MLL3 El plásmido de activación CRISPR (m) proporciona un enfoque específico y no destructivo para regular al alza la expresión endógena de Kmt2c sin alterar la secuencia de ADN subyacente.
MLL3 El plásmido de activación CRISPR (m) es un sistema mediador de activación sinérgica (SAM) de tres plásmidos diseñado para la regulación al alza transcripcional altamente eficiente y específica del locus Kmt2c en líneas celulares humanas.
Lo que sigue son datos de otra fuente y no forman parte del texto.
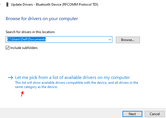166x118 pixels.
Task: Click the highlighted C:\Users\Dell\Documents path text
Action: pyautogui.click(x=27, y=39)
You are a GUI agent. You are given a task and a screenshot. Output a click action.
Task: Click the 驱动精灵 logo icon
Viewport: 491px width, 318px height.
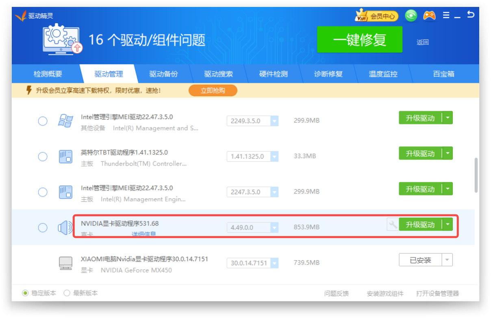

El sistema se basa en una Cas9 catalíticamente inactiva (dCas9) que porta dos mutaciones inactivadoras (D10A y N863A) que eliminan la actividad nucleasa al tiempo que conservan la unión al ADN. Esta dCas9 se fusiona con VP64, un potente activador transcripcional, y se coexpresa con un gen de resistencia a la blasticidina para la selección. El segundo plásmido codifica la proteína de fusión MS2-p65-HSF1, un complejo activador secundario que actúa en conjunto con dCas9-VP64, junto con un gen de resistencia a la higromicina. El tercer plásmido codifica un ARN guía (sgRNA) específico del objetivo de 20 nt fusionado a dos aptámeros de ARN MS2 que reclutan el complejo MS2-p65-HSF1 al sitio de activación, acompañado de un gen de resistencia a la puromicina. Los tres plásmidos se administran en una proporción de masa de 1:1:1 para una expresión equilibrada de todos los componentes del sistema.
Una vez ensamblado en el locus diana, el complejo SAM se une aproximadamente 200 pb aguas arriba del sitio de inicio transcripcional Kmt2c, donde VP64, p65 y HSF1 actúan de forma coordinada para reclutar la maquinaria transcripcional e impulsar la regulación al alza de la expresión endógena de MLL3. A diferencia de la Cas9 con actividad nucleasa, dCas9 no introduce roturas de doble cadena ni modifica la secuencia genómica, preservando el locus nativo Kmt2c y permitiendo el estudio de las respuestas transcripcionales dependientes de MLL3 en el locus endógeno, lo que la convierte en una herramienta valiosa para estudios funcionales, la identificación de genes diana y la modelización de la restauración de la vía MLL3 en células tumorales con expresión de Kmt2c silenciada o reducida.
Sólo para uso en investigación. No destinado a uso diagnóstico o terapéutico.